═════ Data extract
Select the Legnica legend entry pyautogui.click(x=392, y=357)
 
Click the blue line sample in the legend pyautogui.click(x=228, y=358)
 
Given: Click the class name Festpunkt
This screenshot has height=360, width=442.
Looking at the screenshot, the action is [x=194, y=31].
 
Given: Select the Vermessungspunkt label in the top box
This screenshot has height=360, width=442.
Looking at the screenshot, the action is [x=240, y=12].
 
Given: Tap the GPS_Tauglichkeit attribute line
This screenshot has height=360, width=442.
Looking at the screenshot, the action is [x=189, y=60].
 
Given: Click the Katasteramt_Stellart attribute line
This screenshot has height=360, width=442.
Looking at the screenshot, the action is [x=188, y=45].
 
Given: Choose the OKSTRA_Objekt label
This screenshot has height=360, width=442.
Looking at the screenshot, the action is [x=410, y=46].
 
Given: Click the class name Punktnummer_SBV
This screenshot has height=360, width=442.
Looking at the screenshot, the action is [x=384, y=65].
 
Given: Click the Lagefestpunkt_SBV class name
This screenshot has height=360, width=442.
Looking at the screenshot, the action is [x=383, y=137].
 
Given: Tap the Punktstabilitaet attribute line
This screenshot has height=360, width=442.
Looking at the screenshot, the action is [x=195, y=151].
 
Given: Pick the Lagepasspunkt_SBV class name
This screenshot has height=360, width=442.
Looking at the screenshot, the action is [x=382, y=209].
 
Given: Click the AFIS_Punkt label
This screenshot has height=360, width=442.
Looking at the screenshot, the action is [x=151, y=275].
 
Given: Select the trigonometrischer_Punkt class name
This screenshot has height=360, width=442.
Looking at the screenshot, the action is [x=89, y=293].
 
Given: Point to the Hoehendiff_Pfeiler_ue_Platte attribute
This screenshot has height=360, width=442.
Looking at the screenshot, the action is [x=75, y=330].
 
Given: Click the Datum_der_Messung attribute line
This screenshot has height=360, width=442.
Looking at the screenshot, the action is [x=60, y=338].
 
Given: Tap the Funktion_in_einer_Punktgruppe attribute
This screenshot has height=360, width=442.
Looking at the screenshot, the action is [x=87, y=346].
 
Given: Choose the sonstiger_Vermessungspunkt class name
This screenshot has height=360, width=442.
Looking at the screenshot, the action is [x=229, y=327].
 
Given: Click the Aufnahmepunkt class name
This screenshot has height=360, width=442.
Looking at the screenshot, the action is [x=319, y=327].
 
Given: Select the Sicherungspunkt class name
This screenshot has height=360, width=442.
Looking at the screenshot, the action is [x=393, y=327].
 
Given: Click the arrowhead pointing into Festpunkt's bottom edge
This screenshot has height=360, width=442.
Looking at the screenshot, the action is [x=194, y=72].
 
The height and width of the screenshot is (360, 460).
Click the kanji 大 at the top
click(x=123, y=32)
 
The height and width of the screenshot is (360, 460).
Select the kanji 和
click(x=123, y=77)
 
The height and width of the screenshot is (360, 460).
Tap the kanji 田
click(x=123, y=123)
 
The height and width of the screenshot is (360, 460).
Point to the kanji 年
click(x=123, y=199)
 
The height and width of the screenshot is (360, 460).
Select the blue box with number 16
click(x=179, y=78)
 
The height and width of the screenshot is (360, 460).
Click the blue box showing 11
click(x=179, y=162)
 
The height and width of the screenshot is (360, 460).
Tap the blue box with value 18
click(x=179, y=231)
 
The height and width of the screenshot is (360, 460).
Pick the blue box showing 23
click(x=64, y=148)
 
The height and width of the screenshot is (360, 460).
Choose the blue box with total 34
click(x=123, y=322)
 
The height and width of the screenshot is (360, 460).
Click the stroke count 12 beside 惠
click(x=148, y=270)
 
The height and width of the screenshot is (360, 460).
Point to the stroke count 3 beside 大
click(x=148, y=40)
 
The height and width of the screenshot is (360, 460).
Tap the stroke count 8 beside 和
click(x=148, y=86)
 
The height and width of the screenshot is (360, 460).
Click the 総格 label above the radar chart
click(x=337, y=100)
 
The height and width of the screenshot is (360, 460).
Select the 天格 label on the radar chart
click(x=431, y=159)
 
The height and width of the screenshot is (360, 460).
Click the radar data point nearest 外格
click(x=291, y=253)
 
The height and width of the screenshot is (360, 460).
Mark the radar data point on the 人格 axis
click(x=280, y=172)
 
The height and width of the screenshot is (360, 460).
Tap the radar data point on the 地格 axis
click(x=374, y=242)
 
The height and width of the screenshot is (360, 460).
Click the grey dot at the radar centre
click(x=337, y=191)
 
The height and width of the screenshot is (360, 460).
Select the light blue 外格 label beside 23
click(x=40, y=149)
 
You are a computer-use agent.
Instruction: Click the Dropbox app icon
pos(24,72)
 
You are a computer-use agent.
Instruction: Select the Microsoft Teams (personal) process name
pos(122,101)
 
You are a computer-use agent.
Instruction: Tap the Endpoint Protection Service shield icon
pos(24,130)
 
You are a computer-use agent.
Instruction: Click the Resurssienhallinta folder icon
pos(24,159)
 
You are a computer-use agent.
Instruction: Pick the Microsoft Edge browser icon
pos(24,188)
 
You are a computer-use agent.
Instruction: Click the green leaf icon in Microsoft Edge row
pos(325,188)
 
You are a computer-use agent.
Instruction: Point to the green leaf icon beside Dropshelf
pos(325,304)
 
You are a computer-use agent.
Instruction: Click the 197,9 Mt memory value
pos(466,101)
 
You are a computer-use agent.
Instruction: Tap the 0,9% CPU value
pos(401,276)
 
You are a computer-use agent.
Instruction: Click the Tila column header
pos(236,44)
══════════
═════ Data extract
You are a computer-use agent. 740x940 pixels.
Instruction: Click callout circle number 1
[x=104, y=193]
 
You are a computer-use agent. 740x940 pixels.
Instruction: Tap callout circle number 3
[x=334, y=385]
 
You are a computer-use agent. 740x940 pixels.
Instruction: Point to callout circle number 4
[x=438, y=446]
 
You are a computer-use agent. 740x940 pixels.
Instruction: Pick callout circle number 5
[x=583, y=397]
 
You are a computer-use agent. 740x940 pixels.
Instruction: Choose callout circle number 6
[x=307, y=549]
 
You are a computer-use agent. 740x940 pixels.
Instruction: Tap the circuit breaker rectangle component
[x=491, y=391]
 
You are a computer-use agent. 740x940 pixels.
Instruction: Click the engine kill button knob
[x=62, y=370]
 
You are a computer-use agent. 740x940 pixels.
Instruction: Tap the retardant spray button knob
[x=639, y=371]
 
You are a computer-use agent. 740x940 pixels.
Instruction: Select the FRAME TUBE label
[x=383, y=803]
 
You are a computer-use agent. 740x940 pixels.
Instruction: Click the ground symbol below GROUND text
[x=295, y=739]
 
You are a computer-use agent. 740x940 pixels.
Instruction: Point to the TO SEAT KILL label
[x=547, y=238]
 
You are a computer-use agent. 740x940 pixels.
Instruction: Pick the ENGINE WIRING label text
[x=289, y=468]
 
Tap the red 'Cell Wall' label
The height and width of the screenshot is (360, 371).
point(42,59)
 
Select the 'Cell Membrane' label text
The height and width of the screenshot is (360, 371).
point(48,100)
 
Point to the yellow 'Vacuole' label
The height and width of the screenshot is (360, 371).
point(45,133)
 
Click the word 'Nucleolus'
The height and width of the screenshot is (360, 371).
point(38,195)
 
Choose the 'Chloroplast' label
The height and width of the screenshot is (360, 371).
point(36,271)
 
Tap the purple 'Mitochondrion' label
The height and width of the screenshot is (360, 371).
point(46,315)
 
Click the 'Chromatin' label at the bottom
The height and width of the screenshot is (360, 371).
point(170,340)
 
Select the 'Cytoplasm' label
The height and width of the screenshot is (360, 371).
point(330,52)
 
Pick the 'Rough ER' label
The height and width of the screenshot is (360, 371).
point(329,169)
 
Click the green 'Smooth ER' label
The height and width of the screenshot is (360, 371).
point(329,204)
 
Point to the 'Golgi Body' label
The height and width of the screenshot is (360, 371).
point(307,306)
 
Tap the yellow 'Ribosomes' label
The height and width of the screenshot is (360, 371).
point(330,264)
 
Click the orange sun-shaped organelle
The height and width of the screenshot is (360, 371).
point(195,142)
══════════
═════ Data extract
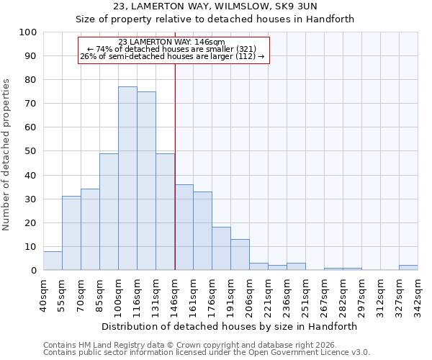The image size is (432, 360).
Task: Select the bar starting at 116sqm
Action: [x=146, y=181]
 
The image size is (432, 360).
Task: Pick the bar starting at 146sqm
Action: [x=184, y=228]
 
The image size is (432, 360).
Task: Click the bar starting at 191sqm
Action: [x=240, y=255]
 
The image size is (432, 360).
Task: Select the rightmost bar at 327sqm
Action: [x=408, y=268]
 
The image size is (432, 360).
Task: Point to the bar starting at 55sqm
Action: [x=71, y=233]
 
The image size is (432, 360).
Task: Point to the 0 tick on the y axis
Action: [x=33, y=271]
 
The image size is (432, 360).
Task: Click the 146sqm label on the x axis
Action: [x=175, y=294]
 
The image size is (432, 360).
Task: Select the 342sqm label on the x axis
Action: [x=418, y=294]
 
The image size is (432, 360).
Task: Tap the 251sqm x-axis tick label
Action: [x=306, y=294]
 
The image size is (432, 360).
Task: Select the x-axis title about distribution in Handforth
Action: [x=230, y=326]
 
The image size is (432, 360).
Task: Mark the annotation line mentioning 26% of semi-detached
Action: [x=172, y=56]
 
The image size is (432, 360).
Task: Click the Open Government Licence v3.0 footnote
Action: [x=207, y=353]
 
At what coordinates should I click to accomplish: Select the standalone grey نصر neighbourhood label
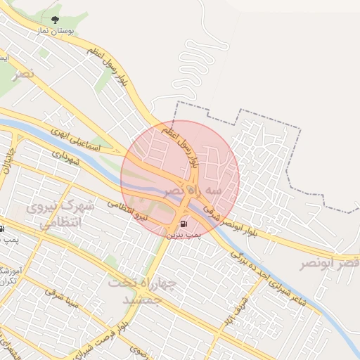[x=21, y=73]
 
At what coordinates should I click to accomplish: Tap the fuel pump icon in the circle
══════════
__Set problem__
Please copy out every line above that contains the word "kanji".

__Solution to the exercise__
Click the kanji 大 at the top
Select the kanji 和
Tap the kanji 田
Point to the kanji 年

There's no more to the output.